Sono passati cinquanta anni dalla morte del Beato Giacomo Alberione, fondatore di varie congregazioni e apostolo dei media. I frutti del suo apostolato dei media, nato in una veglia di Capodanno quando gli risuonarono nelle orecchie le parole di uno scrittore tedesco (“Se San Paolo fosse vissuto oggi, avrebbe fatto il giornalista”), si vede oggi in una diffusa casa editrice e in riviste dal taglio innovativo. Non solo la celebre Famiglia Cristiana, che arrivò persino ad una tiratura di un milione di copie, ma anche Jesus, Credere e Il Giornalino, giornale per ragazzi che ha formato generazioni.
Paolo VI lo andò persino a trovare sul letto di morte, considerando don Alberione come una mente in grado di “scrutare i segni dei tempi”, e lo volle anche come uditore al Concilio Vaticano II. E sono proprio le parole di Paolo VI che Papa Francesco prende a prestito per raccontare il Beato Alberione, definito, “Umile, silenzioso, instancabile, sempre vigile, sempre raccolto nei suoi pensieri, che corrono dalla preghiera all’opera, sempre intento a scrutare i ‘segni dei tempi’ cioè le più geniali forme di arrivare alle anime”.

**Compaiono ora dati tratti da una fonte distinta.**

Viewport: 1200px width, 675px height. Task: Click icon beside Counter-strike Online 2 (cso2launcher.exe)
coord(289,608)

E sempre riprendendo Paolo VI, Papa Francesco esorta la famiglia Paolina a rivedere quelle parole e di sentirsi interpellati “nella concretezza della vostra esistenza di consacrati, che dalla preghiera riceve la capacità di scrutare i ‘segni dei tempi’ per adeguare i progetti apostolici alle situazioni e ai bisogni della gente di oggi”.
Papa Francesco ricorda che Don Alberione considerava l’Apostolo Paolo come “vero fondatore”, come “modello da imitare”, “e la sua intuizione forte e chiara è stata che questa via è per voi la via dell’apostolato, vale a dire il servizio dei fratelli assetati, magari inconsapevolmente, della luce e della gioia del Vangelo”.

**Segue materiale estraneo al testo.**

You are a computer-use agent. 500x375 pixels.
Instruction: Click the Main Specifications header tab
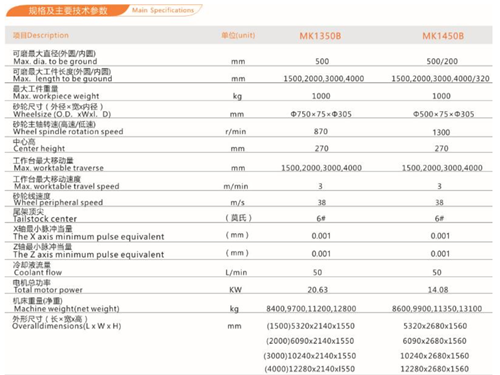(163, 10)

Brilla, nelle iniziative apostoliche della Famiglia Paolina, la “passione per il Vangelo”, dice Papa Francesco. Tutti i Paolini sono “spiritualmente figli e figlie di San Paolo, con un’unica tensione spirituale verso Gesù Cristo, il Maestro, la Via, la Verità e la Vita”.
Ogni congregazione paolina, ricorda il Papa, “concorre a dare il proprio peculiare contributo al servizio dell’evangelizzazione”. E le elenca: “la Società San Paolo e le Figlie di San Paolo attraverso l’editoria libraria, periodica, multimediale e digitale. Le Pie Discepole del Divin Maestro attraverso l’apostolato liturgico, sacerdotale ed eucaristico. Le Suore di Gesù Buon Pastore nella pastorale parrocchiale. Le
suore dell’Istituto Regina degli Apostoli con l’apostolato vocazionale”.
E poi – aggiunge Papa Francesco - “c’è il contributo specifico degli Istituti di vita secolare consacrata: l’Istituto San Gabriele Arcangelo; l’Istituto Maria Santissima Annunziata; l’Istituto Gesù Sacerdote e l’Istituto Santa Famiglia. I membri di questi
Istituti, come pure i Cooperatori Paolini, servono il Vangelo soprattutto nel dialogo con il mondo contemporaneo, nel quale, come laici e secolari, sono pienamente inseriti”.
A loro, il Papa chiede di continuare a rimanere sul campo, nonostante l’evoluzione tecnologica abbia “condotto tutta la comunità ecclesiale ad assumere gli strumenti moderni della comunicazione come elementi di pastorale ordinaria”. E chiede di partecipare al percorso sinodale, e di approfondire la figura del fondatore in questo cinquantenario anni dalla sua nascita al cielo.